Collected data entries
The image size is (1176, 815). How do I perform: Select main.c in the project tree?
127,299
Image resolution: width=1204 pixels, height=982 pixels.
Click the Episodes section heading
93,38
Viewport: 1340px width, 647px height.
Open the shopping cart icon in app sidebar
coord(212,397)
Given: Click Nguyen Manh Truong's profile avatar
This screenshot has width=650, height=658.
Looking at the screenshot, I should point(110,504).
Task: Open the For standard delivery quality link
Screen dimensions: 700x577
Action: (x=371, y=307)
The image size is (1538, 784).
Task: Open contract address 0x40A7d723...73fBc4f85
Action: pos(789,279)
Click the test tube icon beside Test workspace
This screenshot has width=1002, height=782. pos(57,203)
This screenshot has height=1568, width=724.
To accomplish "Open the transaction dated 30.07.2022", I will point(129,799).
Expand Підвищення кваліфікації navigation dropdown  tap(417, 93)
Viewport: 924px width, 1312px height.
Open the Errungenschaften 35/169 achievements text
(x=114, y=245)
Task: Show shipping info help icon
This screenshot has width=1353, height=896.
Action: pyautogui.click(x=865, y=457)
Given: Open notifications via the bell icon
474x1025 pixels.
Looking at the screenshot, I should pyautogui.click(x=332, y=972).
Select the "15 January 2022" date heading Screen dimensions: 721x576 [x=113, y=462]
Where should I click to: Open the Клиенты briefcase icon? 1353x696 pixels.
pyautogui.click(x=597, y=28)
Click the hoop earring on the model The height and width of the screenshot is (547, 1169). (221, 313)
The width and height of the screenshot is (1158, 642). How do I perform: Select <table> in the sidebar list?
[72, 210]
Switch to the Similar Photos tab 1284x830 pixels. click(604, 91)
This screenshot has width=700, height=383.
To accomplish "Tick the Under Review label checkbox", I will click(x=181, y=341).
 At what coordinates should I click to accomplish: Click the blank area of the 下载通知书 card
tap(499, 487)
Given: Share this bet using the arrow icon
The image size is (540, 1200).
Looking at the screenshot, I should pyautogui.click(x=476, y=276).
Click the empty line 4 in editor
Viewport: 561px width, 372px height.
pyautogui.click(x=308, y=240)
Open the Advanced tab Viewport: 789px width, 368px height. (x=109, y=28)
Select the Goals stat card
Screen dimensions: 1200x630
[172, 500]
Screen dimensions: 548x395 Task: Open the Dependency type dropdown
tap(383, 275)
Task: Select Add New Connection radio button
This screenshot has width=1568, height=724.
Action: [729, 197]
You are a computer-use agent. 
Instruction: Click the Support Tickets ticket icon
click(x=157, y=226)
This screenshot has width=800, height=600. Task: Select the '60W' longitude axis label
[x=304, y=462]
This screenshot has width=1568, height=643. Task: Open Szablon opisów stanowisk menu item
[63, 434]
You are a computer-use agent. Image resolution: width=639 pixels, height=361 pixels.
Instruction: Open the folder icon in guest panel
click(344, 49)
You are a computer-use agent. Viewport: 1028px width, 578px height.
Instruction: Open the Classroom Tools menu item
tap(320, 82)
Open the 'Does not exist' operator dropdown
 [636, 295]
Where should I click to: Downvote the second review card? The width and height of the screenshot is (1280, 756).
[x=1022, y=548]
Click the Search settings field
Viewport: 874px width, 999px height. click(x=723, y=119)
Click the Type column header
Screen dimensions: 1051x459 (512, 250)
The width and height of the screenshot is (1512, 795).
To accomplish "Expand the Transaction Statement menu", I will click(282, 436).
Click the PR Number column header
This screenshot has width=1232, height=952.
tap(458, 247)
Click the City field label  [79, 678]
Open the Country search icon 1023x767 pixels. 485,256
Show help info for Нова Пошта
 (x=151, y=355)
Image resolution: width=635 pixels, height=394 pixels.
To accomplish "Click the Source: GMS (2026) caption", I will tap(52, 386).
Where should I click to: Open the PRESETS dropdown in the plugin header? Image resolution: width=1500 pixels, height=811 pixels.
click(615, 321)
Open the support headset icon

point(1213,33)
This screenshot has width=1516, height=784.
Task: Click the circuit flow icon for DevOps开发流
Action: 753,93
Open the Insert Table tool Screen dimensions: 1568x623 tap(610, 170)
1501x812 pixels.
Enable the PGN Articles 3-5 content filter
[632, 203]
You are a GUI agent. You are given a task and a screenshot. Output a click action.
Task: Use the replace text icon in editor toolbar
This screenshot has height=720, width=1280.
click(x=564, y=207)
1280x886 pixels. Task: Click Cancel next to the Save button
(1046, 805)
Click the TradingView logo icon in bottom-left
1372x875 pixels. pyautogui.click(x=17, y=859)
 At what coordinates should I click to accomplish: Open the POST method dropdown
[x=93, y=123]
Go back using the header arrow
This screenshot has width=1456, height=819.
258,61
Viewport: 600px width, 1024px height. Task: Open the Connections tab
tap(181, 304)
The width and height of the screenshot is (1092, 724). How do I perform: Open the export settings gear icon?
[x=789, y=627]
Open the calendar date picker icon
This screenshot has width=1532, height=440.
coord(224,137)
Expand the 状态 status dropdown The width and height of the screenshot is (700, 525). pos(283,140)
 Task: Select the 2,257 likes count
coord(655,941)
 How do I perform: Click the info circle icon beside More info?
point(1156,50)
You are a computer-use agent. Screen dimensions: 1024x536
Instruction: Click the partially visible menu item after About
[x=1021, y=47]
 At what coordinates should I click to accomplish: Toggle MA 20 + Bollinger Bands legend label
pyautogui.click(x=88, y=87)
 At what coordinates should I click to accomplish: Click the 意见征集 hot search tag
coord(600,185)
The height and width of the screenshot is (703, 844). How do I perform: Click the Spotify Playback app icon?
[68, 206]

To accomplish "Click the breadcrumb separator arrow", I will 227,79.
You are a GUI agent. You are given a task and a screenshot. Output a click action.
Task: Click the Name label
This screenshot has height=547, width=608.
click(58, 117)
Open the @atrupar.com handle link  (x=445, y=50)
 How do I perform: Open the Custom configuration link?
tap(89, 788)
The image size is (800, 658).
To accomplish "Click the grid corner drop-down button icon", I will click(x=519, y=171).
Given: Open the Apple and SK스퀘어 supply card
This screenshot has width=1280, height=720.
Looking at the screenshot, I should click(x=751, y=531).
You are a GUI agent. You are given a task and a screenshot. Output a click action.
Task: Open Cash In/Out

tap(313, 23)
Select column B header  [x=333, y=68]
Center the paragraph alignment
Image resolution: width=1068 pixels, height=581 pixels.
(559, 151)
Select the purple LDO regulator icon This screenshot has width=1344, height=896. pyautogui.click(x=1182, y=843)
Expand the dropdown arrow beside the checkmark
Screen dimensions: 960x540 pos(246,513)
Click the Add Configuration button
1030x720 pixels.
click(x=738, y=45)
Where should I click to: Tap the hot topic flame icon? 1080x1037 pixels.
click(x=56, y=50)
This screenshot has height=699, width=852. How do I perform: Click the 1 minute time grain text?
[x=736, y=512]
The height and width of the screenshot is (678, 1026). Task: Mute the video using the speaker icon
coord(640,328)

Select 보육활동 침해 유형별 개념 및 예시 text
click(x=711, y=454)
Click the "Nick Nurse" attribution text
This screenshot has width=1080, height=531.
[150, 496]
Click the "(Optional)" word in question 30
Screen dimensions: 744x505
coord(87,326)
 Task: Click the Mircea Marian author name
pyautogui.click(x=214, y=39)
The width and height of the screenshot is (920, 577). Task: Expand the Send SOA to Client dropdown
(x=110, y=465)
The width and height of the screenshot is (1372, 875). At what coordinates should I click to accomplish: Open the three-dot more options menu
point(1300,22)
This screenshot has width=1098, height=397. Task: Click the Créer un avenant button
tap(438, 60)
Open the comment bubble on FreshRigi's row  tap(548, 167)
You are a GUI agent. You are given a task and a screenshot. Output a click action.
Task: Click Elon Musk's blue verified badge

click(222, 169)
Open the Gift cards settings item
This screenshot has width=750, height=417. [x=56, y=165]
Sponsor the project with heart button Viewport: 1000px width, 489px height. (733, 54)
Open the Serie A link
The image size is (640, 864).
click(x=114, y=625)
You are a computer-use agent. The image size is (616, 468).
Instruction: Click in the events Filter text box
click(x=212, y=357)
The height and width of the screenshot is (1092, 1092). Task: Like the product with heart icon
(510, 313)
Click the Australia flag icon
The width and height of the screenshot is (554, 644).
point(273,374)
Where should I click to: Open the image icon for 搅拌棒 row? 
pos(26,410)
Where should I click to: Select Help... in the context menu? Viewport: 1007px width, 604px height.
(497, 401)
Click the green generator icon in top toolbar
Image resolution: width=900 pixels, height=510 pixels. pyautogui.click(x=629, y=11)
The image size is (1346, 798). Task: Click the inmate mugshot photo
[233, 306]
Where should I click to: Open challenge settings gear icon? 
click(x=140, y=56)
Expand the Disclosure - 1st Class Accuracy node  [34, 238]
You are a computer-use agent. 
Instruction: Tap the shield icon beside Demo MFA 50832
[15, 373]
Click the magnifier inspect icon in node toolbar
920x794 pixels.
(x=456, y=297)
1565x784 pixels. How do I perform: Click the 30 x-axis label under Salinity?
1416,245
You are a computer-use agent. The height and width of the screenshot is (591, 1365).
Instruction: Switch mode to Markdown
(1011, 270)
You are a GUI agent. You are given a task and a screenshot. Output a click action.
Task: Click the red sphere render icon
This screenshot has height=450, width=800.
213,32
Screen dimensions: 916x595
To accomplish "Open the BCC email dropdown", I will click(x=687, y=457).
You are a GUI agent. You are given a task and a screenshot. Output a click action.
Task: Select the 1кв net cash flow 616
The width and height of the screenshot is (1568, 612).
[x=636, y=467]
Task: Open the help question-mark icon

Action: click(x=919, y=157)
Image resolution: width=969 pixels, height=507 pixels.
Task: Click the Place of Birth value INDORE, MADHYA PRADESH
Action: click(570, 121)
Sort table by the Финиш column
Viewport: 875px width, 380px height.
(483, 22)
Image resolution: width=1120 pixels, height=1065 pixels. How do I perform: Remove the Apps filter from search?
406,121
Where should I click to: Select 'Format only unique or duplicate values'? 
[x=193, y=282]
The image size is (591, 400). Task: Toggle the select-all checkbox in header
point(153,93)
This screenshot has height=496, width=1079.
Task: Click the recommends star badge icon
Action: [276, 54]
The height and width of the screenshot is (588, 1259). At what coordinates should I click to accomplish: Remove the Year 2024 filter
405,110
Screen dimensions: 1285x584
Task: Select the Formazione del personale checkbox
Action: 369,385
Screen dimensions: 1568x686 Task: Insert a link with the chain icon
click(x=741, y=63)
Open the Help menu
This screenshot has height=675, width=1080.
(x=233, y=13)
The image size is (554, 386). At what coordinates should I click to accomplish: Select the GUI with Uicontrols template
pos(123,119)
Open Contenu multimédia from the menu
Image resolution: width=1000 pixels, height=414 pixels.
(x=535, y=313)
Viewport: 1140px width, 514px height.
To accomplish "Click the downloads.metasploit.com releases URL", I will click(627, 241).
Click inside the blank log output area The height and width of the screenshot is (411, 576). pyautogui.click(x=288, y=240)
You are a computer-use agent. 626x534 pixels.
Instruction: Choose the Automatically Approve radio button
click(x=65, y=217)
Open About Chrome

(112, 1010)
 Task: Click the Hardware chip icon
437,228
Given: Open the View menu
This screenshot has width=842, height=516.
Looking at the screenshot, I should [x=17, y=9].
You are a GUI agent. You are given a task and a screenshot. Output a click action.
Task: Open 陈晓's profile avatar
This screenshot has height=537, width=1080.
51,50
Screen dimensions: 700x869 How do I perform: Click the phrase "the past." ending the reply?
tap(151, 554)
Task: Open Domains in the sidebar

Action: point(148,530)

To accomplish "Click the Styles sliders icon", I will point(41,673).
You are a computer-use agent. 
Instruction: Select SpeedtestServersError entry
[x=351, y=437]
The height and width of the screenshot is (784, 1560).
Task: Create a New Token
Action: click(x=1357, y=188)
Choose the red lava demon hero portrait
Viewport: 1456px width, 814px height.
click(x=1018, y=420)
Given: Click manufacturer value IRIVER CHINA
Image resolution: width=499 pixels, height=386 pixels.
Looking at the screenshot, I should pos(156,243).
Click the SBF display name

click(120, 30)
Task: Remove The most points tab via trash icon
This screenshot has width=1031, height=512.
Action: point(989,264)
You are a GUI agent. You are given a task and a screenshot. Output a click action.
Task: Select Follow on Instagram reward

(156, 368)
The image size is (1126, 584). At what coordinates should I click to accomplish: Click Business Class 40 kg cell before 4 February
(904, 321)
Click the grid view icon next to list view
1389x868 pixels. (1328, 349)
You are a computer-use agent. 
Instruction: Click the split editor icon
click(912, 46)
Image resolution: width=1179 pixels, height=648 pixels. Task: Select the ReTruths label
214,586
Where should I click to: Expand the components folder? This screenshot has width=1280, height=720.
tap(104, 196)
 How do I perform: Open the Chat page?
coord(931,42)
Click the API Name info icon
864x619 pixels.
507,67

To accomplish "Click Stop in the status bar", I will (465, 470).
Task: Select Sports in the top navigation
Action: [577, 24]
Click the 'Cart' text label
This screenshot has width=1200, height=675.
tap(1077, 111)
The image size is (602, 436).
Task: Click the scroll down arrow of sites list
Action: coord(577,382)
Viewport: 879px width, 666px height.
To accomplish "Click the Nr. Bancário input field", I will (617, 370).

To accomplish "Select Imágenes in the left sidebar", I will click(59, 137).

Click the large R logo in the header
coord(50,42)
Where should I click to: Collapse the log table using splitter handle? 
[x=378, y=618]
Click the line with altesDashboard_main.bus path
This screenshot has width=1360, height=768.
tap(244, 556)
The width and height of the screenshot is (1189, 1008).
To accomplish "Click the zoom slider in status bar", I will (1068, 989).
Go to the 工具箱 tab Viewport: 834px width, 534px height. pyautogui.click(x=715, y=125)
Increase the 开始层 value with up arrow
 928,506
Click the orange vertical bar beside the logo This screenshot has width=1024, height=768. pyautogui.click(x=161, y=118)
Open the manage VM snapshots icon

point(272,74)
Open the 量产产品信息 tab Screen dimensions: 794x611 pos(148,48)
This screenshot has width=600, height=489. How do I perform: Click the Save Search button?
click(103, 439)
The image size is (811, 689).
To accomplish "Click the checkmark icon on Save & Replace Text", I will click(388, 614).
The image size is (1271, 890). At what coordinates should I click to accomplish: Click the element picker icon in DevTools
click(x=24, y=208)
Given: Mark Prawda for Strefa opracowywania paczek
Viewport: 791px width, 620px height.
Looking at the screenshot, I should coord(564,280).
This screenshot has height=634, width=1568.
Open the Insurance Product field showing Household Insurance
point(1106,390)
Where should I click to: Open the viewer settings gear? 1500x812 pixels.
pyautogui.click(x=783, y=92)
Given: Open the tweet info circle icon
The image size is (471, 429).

Work to be completed :: Only a number is wanted here: how many lines in the data above include the string "profile"?

Solution :: 2